2. Using Both Fatty and Lean Cuts of Meat

Identifying and using leaner cuts of meat is another great way to increase your protein intake. An easy and convenient way to do this is with poultry in particular. If you are a fan of the Mexican fast casual movement (hello Chipotle, Qdoba, Moe’s, Baja Fresh, El Pollo Loco, and so many others!) then you know how delicious a burrito bowl can be. But you can also make these “bowls” for yourself at home just as quickly and easily! In recent years, grocery stores have started to sell pre-packaged boneless skinless chicken breasts and thighs. And while the thighs pack all of that fatty delicious flavor, mixing in the leaner breast meat can add a protein punch to your bowl.

For example, 4 oz of skinless chicken breast meat packs roughly 35g of protein and 4g of fat while 4 oz of skinless boneless thigh meat packs about 19g of protein and 12g of fat.

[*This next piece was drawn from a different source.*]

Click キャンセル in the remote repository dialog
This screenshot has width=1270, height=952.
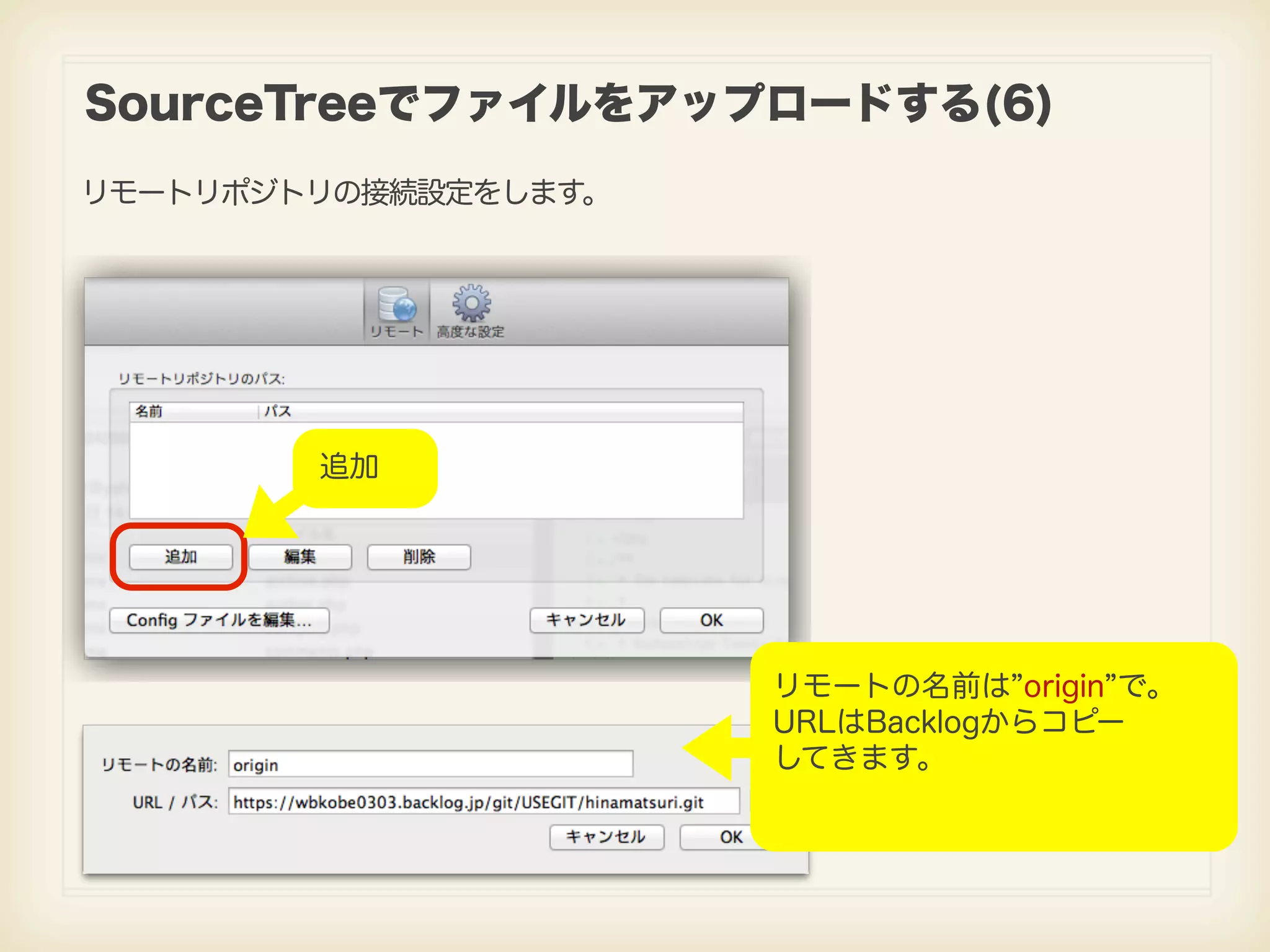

Mixing the two together with your favorite seasonings in a hot cast iron pan is an awesome way to pump up the protein content of that next homemade burrito bowl! If you are looking for a great list that captures protein sources and compares the leanness of each, check out this cheat sheet.

3. Substituting Greek Yogurt for Sour Cream

Greek yogurt is an awesome substitute for sour cream! You can throw it on top of a baked potato, a big bowl of chili, or your favorite nacho recipe. It can also be substituted in many homemade dip recipes for a lower fat version as well. And while your average serving of 100g of sour cream has approximately 3g of protein in it, a 100g serving of greek or low fat yogurt can have 9g of protein or more (again, make sure you check out the nutrition labels for the specific brands you buy). 

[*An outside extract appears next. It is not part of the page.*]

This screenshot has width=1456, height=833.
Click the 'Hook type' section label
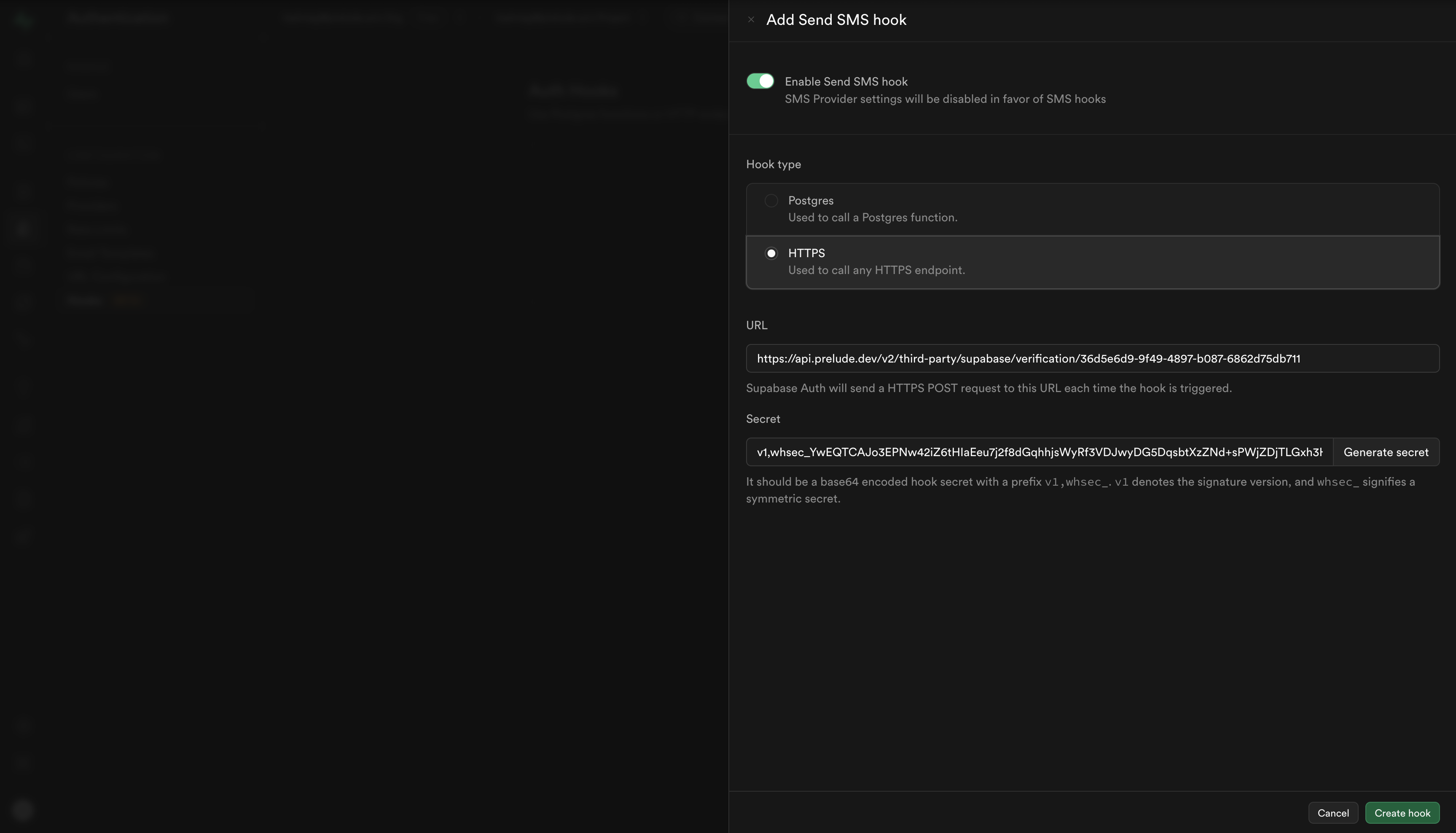point(773,165)
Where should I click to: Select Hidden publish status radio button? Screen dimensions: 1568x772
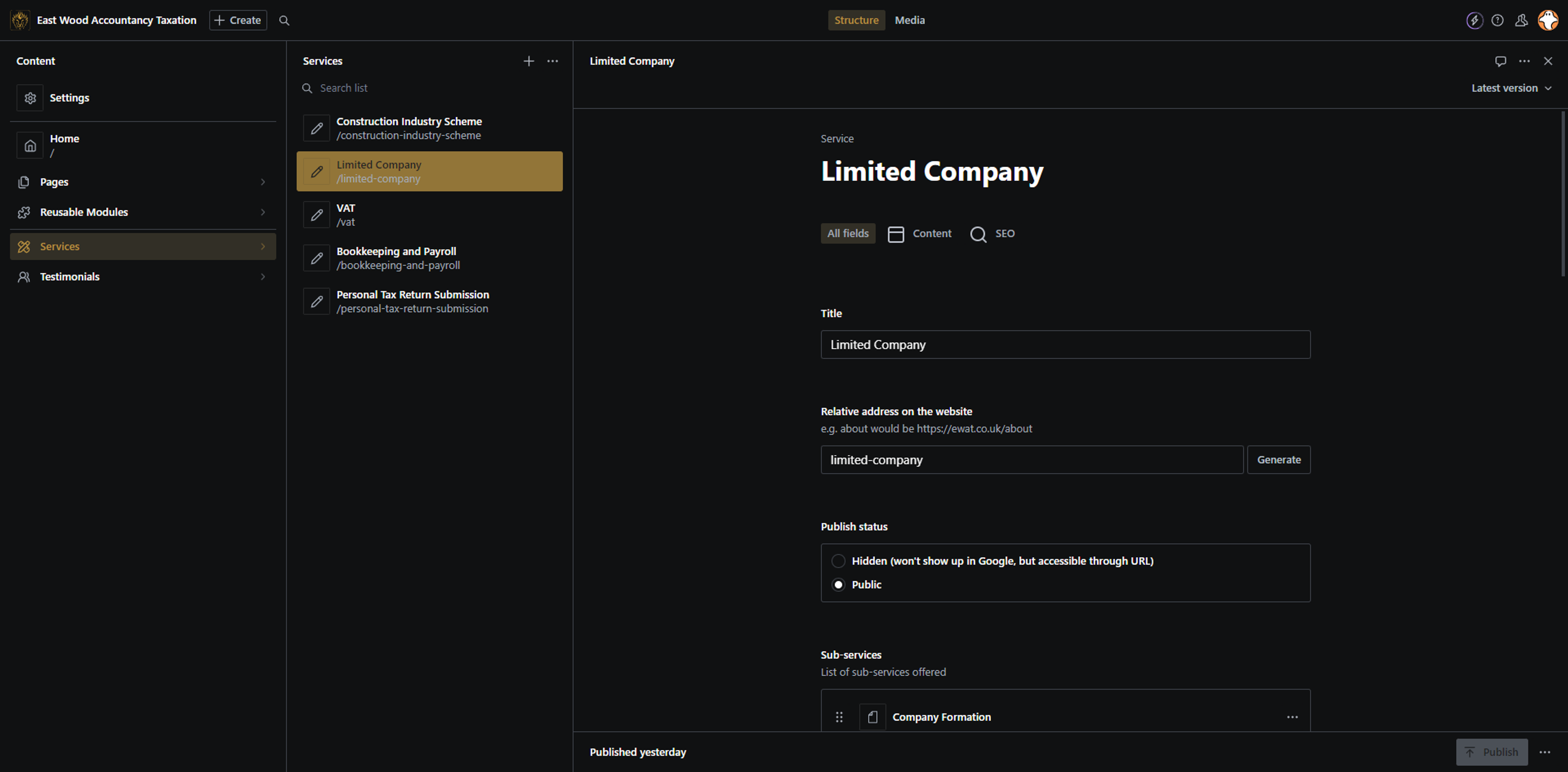point(838,561)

4. Incorporating Starches and Legumes

While we often think of starchy foods (potatoes, bread, rice, pasta, and cereals) and legumes (beans, peas and lentils) as sources of carbohydrates, there are a few that can add quite a bit of protein to your plate or favorite dish as well. And the best thing about these various starches and legumes, most of them are incredibly versatile and can take on the flavor profile of all different kinds of cuisines and dishes! Here are a couple of my favorite protein-packed carbohydrates to add as a side to almost any meal:

  • Lentils (100g) has approximately 25g of protein, 63g carbs, and 1g fat

  • Black beans (100g) has 5g protein, 15g carbs, and 0g fat

  • Did you know peas are a legume? And with 5g of protein, 14g of carbs, and 0g of fat per 100g they are a great alternative protein source for vegans

  • White rice is often thought of as a purely carbohydrate but don’t forget that there is still 2g of protein and 0g of fat in a 100g serving

  • And finally, potatoes. While primarily a carb, they do have some protein in them: about 2g per 100g serving

5. Don’t Forget Vegetables Have Protein Too!

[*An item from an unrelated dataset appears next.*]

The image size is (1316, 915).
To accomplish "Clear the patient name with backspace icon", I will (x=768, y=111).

While veggies may not be the most protein-packed foods, noticing which vegetables are higher in protein and incorporating more of them into your meals can add up and make an incremental difference in your total protein consumption for the day. Consider adding these to your diet:

  • Spinach

  • Corn

  • Asparagus

  • Artichokes

  • Brussel Sprouts

  • Broccoli

These are just a few of the ways to incorporate more protein into your diet utilizing real, unprocessed, whole foods without sacrificing flavor and while still being able to enjoy the meals you know and love. The reality is that there are all sorts of creative food and meal combinations that can create a high protein diet without having to rely on supplements.